B. Les pratiques relevées

La Chambre syndicale française de l'affichage (CSFA), qui est l'une des composantes de l'Union des chambres syndicales françaises d'affichage et de publicité extérieure (UPE) et qui comprend parmi ses membres les cinq entreprises concernées par la présente affaire, a élaboré un " code des pratiques loyales " en matière d'emplacements publicitaires et un contrat-type de louage d'emplacements.

Ce contrat-type, établi à la suite de la promulgation de la loi du 29 décembre 1979, comporte deux clauses visant à reconnaître un droit de préférence au preneur en place.

La première de ces clauses concerne les relations entre les parties pendant la durée du bail :

" 1-3 le bailleur s'engage à ne pas louer à des fins publicitaires d'autres parties de la même propriété sans offre préalable par lettre recommandée avec accusé de réception avec 'délai de réponse d'un mois à la société qui aura la priorité à prix égal avec les offres écrites des entreprises de publicité extérieure concurrentes. "

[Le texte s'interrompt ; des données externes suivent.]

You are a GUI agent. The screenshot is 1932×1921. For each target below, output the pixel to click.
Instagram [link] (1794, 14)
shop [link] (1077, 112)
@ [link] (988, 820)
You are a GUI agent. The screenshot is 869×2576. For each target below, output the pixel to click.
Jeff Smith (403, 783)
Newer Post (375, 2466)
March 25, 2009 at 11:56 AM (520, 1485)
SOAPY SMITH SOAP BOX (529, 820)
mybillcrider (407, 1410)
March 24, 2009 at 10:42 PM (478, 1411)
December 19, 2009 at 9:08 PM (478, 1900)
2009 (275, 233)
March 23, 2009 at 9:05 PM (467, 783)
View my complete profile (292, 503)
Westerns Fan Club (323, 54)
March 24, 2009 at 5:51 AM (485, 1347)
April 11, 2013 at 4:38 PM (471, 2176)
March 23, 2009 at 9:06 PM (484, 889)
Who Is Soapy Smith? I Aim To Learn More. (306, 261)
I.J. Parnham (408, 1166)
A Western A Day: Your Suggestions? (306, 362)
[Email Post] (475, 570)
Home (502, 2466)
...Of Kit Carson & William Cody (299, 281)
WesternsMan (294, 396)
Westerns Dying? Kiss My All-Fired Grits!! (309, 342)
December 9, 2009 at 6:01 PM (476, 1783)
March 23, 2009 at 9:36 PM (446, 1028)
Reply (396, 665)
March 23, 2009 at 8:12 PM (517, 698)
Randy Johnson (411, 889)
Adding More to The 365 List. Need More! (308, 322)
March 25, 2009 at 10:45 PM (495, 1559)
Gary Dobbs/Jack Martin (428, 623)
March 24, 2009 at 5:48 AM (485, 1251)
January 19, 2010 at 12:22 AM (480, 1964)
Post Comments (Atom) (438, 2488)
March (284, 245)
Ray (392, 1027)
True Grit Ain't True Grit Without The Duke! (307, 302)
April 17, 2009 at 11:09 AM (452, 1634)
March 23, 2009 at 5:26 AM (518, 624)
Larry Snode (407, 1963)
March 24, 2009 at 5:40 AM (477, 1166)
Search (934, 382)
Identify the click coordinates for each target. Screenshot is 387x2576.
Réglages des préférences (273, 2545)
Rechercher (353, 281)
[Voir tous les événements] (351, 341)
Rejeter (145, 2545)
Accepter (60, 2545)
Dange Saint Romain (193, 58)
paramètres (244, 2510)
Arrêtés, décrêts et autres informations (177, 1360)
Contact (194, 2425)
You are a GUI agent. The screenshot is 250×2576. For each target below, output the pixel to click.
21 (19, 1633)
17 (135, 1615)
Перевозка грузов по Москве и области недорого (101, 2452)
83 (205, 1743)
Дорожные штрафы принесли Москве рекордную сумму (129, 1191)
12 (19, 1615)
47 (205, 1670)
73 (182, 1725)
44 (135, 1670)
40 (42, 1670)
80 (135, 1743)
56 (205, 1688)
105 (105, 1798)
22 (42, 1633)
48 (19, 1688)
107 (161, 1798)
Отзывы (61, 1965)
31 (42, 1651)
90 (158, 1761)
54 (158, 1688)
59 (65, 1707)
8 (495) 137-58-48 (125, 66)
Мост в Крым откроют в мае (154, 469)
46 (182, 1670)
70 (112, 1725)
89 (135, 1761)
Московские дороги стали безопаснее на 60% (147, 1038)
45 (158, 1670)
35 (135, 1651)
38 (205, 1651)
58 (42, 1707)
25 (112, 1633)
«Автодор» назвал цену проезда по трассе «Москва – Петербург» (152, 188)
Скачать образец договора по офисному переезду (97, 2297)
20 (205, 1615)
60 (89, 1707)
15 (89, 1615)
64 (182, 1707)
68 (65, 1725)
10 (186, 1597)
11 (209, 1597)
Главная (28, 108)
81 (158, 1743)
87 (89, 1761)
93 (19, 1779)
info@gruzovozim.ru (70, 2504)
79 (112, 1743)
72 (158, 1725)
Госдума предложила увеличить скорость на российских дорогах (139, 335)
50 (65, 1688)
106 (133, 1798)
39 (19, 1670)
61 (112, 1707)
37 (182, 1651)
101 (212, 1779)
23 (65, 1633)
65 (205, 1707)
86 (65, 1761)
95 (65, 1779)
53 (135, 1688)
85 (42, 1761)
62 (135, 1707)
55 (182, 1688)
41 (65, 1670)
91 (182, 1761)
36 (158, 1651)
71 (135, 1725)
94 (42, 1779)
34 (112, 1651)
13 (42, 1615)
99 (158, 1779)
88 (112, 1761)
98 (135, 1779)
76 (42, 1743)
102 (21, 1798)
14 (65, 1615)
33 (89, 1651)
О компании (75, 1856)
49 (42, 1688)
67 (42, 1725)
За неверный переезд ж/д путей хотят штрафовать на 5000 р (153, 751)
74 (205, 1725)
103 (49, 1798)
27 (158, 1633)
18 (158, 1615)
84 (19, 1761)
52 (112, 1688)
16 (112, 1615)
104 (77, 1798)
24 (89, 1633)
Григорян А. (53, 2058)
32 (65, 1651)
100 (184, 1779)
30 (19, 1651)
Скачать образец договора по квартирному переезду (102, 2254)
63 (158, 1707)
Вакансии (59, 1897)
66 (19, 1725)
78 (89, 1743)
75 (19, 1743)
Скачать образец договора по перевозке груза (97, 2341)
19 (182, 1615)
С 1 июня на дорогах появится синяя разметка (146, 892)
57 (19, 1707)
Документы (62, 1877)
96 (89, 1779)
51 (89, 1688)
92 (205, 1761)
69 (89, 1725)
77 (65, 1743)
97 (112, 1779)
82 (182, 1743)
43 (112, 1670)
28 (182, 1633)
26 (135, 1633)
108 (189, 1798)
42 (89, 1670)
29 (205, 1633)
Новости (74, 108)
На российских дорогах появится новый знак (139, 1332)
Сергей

La seconde clause tend à accorder une priorité au preneur en place après l'expiration du bail :

" 2-4. Si le bailleur désire relouer les lieux à des fins publicitaires, il sera tenu, pendant un an, de réserver la préférence à la société, dans les conditions prévues au paragraphe 1-3 ci-dessus. "

Le " code des pratiques loyales ", que les membres de la CSFA s'engagent à respecter, prévoit que toute proposition de contrat de location doit faire l'objet d'un document et comporter, à peine de nullité, un certain nombre de mentions, notamment celle selon laquelle " le droit de préférence accordé au preneur et à conditions égales sur d'autres parties de la même propriété ne peut concerner que cette dernière ou les fonds y attenant ". L'article 3 indique que les membres de la CSFA s'engagent à reprendre " sans altération " les dispositions du contrat-type annexé au code, mais précise toutefois qu' " au cas où, pour des raisons de convenance propres à chaque entreprise, le texte intégral du contrat-type ne serait pas reproduit, l'adhérent devra en envoyer un exemplaire à la Chambre syndicale, qui, après examen, donnera ou non son agrément sur les modifications 'apportées ainsi que l'autorisation de porter les références de la CSFA sur le bail " et que " les garanties accordées au bailleur par le contrat-type ne pourront en aucun cas être réduites ". L'article 4 prévoit notamment que " lorsque l'emplacement est déjà loué en partie, ou se trouve en fin de location, l'existence de clauses prioritaires ou préférentielles sur le bail antérieur doit être présupposée ", interdisant dès lors tout démarchage dans l'attente des précisions des confrères en place concernant la nature de leurs droits. La commission d'arbitrage de l'UPE est compétente pour connaître des litiges survenant entre ses membres à propos de l'application de l'article 4. Quant à la commission de discipline de la CSFA, elle peut être saisie de tout acte constituant une infraction par l'un de ses membres aux règles de pratiques loyales, et notamment à celles qui concernent l'utilisation du contrat-type.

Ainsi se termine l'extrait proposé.